## [EXERCISE OBJECTIVE]
Extract the material starting with the line containing "The height and" and continuing through the line containing "pyautogui.click(x=505, y=382)", and reproduce those lines verbatim. Omit the pictures from your answer.

Start GIVEN RECORDS

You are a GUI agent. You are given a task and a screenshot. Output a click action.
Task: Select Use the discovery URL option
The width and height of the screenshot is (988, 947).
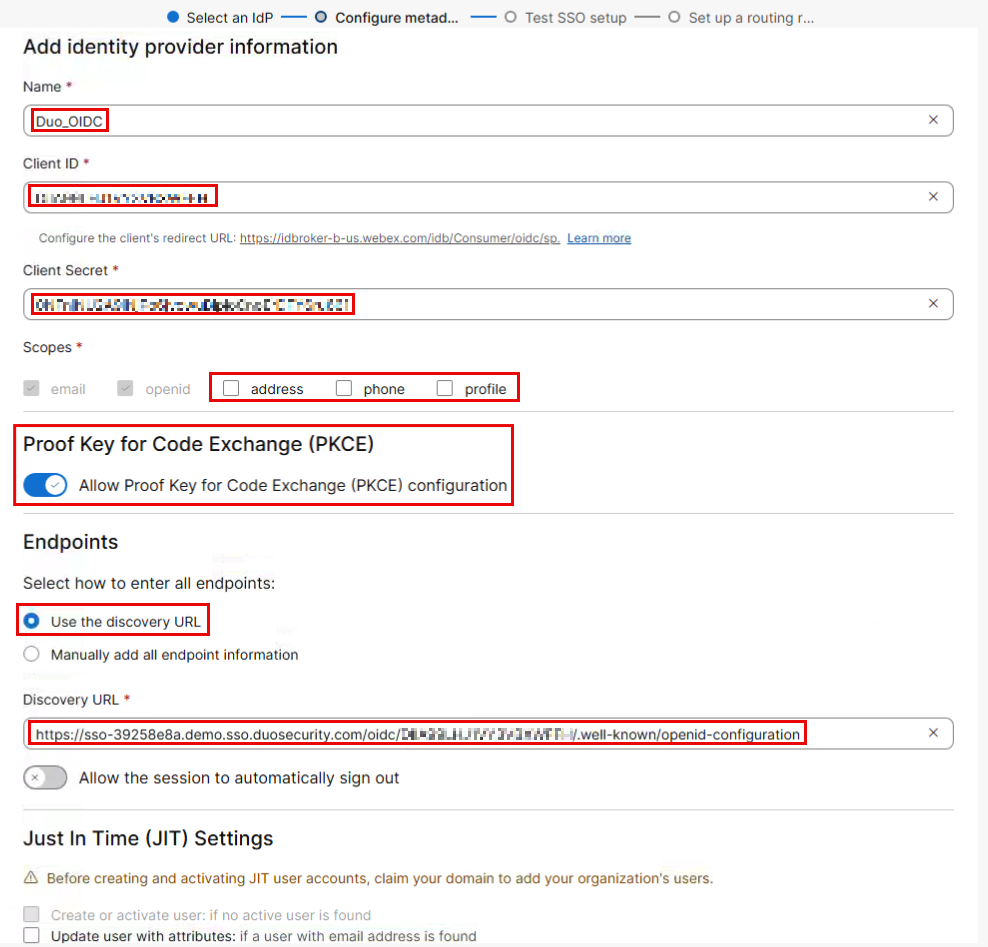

End GIVEN RECORDS
Start GIVEN RECORDS

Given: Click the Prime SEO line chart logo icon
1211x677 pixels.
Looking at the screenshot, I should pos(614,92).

End GIVEN RECORDS
Start GIVEN RECORDS

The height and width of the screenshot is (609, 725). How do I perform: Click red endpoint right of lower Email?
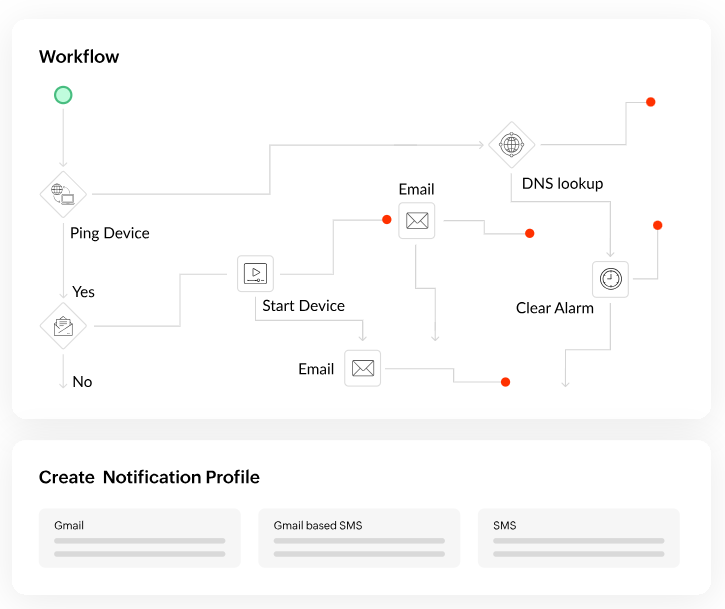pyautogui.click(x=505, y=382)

End GIVEN RECORDS

## [SOLUTION TO THIS TASK]
The height and width of the screenshot is (609, 725). How do I perform: Click red endpoint right of lower Email?
pyautogui.click(x=505, y=382)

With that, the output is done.